Bien que les infirmiers puissent jouer un rôle clé dans l’accompagnement, leur implication reste ponctuelle. Ils interviennent parfois dans des téléconsultations assistées (en EHPAD, à domicile avec mallette connectée, ou en pharmacie). Les freins sont connus : manque de valorisation, coordination locale insuffisante, méconnaissance des aides disponibles. La Cour recommande une meilleure cotation des actes infirmiers associés et un ciblage géographique des dispositifs.

Des modèles étrangers plus aboutis

La France fait figure de retardataire. Quand la téléconsultation représente 4 % des actes, elle atteint :

  • 30 % en Suède,

  • 25 % au Royaume-Uni,

  • 10 % en Espagne.

Ces différences tiennent à plusieurs facteurs : une culture du numérique plus ancrée, des incitations financières adaptées, une organisation territoriale mieux structurée et un accompagnement des professionnels plus systématique.

La comparaison souligne la nécessité d'une stratégie plus volontariste en France pour intégrer durablement la téléconsultation dans les pratiques de soins, au-delà des situations exceptionnelles.

Au Danemark, la convention collective prévoit qu’un médecin généraliste soit disponible au moins une heure par jour pour des consultations téléphoniques. Ces pays combinent stratégie nationale, pilotage territorial et soutien actif aux professionnels.

Un levier sous-utilisé contre les déserts médicaux

L’objectif de répondre aux déserts médicaux reste inabouti. En 2024, seules 37 organisations territoriales étaient référencées pour coordonner des téléconsultations, et plus des deux tiers des départements n’en comptaient aucune.

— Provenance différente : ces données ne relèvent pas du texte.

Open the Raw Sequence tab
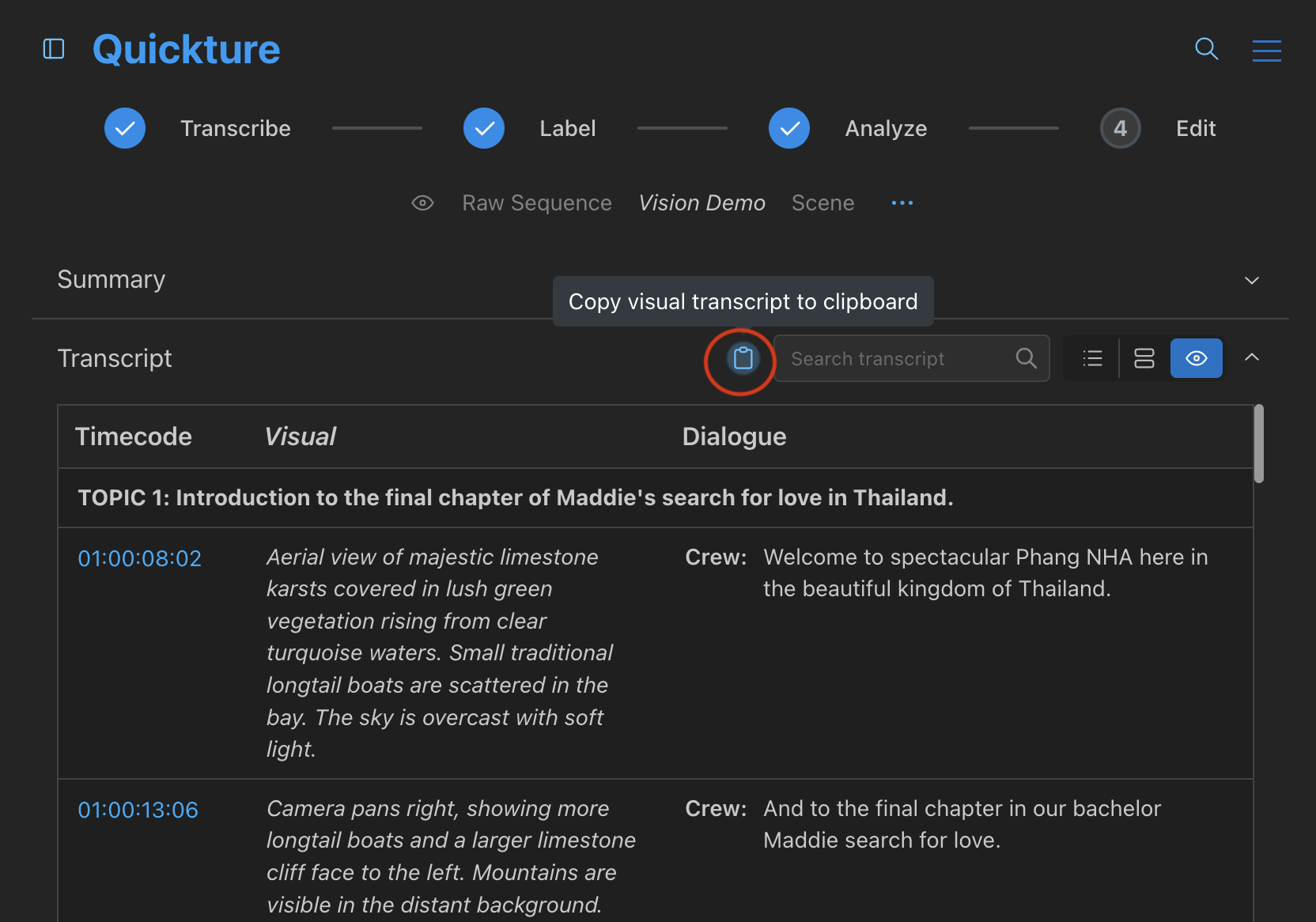 (x=536, y=203)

Ce mode de consultation pourrait pourtant :

  • faciliter l’accès aux soins dans les bassins de vie en tension,

  • maintenir un suivi minimum pour les patients isolés,

  • désengorger les urgences.

La Cour appelle à simplifier les conditions d’accès pour les patients sans médecin traitant en zone prioritaire, et à reconnaître un rôle subsidiaire aux plateformes dans les soins non programmés

Une meilleure intégration des téléconsultations dans les politiques d’accès aux soins passe également par un pilotage renforcé au niveau local, un accompagnement des professionnels et une structuration des financements.

Recommandations de la Cour des comptes

Pour faire de la téléconsultation un outil structurant de l’offre de soins, la Cour propose :

  • Une stratégie nationale claire, avec objectifs et indicateurs,

  • Un pilotage renforcé par la DGOS,

  • Une meilleure intégration dans les dispositifs territoriaux (CPTS, hôpitaux de proximité),

  • Des aides ciblées sur les zones sous-dotées,

  • Des règles d’accès assouplies pour les publics éloignés des soins,

  • Un agrément rigoureux des plateformes,

  • Une reconnaissance élargie des professionnels accompagnants.

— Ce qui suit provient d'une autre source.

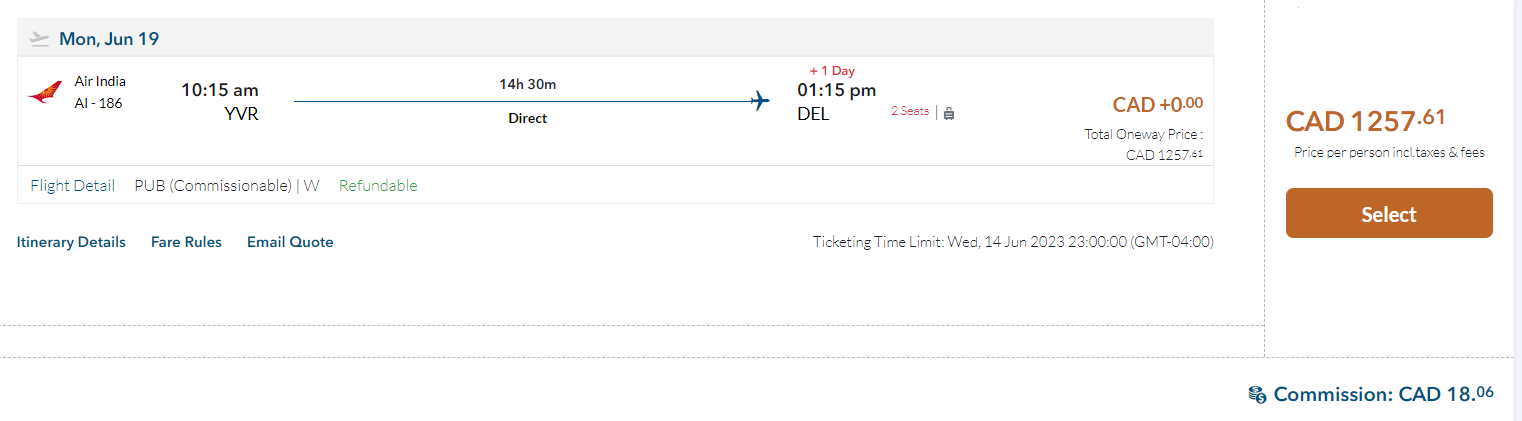
Task: Click the Direct flight label
Action: coord(528,118)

Pour une relance coordonnée et durable

La Cour des comptes considère que la téléconsultation ne pourra jouer pleinement son rôle dans l’offre de soins que si elle est structurée autour d’une stratégie cohérente, pilotée et ancrée territorialement. Elle appelle à dépasser l’usage opportuniste ou ponctuel, pour construire un modèle pérenne, accessible et intégré, répondant aux besoins des populations comme des professionnels. Cette transformation nécessite une volonté politique affirmée, un engagement collectif des acteurs de santé, et un soutien opérationnel à la hauteur des enjeux.

 

Source : Cour des comptes, Les téléconsultations, avril 2025.